> What the exercise asks
Print the lines in the listing below that fall between the line with "Task: Open the Качество текста tab" and the line with "Focus the Discount field showing 10%", those two lines included, exactly as they stand and with nothing else.
■ ■ ■ ■ ■
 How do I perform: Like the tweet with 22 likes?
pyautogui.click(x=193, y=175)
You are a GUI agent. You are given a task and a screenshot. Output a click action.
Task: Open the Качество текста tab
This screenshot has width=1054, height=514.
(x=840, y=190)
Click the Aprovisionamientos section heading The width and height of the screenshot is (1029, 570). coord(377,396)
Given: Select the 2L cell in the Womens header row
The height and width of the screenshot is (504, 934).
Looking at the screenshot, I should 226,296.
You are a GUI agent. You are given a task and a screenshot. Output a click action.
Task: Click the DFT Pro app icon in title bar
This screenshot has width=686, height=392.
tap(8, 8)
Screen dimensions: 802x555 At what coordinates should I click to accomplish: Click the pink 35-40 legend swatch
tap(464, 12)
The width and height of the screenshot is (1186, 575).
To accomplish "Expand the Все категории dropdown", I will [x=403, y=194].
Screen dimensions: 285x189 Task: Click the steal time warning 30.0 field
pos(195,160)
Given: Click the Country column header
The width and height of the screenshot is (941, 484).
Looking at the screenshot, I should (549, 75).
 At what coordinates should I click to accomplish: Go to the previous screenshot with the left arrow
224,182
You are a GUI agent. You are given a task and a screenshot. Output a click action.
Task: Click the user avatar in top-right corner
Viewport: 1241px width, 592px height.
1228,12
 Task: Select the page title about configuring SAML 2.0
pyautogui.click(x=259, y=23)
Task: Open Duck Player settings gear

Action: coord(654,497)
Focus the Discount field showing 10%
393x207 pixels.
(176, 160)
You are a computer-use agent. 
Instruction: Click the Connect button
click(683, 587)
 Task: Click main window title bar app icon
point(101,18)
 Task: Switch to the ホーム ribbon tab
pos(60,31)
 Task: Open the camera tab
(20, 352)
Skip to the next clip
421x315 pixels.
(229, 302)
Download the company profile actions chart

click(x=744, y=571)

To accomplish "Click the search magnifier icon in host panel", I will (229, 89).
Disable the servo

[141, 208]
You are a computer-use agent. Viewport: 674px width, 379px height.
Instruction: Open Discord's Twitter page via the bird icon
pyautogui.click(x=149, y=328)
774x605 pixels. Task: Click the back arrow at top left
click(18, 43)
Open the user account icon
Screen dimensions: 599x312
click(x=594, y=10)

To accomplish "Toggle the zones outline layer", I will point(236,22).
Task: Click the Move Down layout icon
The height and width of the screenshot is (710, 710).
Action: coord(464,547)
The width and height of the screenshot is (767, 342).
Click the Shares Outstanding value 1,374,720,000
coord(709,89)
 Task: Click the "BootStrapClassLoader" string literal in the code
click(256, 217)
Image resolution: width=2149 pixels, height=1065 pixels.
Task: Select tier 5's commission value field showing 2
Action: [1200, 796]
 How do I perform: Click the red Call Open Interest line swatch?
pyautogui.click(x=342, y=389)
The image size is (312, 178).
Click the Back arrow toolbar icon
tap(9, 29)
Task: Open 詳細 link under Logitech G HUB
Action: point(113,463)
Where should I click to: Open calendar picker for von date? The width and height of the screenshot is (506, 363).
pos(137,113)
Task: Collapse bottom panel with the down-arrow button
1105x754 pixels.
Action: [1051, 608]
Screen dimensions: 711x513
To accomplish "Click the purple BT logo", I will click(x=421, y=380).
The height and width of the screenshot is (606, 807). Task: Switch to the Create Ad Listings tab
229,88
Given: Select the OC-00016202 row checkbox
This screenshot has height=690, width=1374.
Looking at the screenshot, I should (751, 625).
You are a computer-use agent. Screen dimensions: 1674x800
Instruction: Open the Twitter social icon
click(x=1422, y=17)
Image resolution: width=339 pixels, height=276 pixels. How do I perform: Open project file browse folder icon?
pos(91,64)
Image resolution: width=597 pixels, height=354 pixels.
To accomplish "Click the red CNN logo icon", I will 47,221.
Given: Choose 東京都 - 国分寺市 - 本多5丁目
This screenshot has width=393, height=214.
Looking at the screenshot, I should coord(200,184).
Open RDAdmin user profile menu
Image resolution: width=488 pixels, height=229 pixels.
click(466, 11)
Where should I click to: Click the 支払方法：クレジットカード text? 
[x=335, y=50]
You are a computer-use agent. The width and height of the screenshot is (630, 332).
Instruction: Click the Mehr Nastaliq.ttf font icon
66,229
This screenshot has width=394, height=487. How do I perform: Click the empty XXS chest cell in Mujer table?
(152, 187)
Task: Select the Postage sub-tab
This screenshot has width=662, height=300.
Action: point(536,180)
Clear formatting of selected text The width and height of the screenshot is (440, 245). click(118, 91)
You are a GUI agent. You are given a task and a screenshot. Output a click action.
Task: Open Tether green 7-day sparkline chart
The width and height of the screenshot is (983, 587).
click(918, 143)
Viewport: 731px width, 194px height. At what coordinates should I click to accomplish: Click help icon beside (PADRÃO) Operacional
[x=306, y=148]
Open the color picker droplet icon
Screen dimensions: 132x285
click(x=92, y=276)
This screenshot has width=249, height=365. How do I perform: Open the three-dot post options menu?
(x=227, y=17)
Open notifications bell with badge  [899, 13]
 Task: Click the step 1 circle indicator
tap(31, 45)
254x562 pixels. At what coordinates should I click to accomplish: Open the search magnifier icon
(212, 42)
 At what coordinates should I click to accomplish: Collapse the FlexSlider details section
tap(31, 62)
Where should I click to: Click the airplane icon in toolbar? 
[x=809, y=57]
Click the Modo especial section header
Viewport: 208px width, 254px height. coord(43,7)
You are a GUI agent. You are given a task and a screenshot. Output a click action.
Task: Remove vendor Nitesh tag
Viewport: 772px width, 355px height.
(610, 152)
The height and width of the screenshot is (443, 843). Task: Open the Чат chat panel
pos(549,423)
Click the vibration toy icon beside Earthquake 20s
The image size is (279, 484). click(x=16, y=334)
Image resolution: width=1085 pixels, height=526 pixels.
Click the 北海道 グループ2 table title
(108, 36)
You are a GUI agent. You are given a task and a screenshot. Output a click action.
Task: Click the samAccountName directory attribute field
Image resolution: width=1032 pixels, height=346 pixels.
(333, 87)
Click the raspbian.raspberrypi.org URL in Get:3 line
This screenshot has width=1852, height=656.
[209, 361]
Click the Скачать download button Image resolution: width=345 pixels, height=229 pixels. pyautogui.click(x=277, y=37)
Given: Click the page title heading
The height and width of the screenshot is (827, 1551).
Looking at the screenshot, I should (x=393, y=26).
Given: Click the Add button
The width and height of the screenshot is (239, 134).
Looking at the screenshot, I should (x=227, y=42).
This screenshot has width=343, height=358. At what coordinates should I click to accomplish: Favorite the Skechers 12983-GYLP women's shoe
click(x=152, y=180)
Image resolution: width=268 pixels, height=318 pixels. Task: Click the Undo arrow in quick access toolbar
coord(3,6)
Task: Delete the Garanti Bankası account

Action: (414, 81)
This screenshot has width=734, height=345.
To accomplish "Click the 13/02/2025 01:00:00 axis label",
■ ■ ■ ■ ■
> Solution to the problem
Task: Open the Качество текста tab
This screenshot has width=1054, height=514.
(x=840, y=190)
Click the Aprovisionamientos section heading The width and height of the screenshot is (1029, 570). coord(377,396)
Given: Select the 2L cell in the Womens header row
The height and width of the screenshot is (504, 934).
Looking at the screenshot, I should 226,296.
You are a GUI agent. You are given a task and a screenshot. Output a click action.
Task: Click the DFT Pro app icon in title bar
This screenshot has width=686, height=392.
tap(8, 8)
Screen dimensions: 802x555 At what coordinates should I click to accomplish: Click the pink 35-40 legend swatch
tap(464, 12)
The width and height of the screenshot is (1186, 575).
To accomplish "Expand the Все категории dropdown", I will [x=403, y=194].
Screen dimensions: 285x189 Task: Click the steal time warning 30.0 field
pos(195,160)
Given: Click the Country column header
The width and height of the screenshot is (941, 484).
Looking at the screenshot, I should (549, 75).
 At what coordinates should I click to accomplish: Go to the previous screenshot with the left arrow
224,182
You are a GUI agent. You are given a task and a screenshot. Output a click action.
Task: Click the user avatar in top-right corner
Viewport: 1241px width, 592px height.
1228,12
 Task: Select the page title about configuring SAML 2.0
pyautogui.click(x=259, y=23)
Task: Open Duck Player settings gear

Action: coord(654,497)
Focus the Discount field showing 10%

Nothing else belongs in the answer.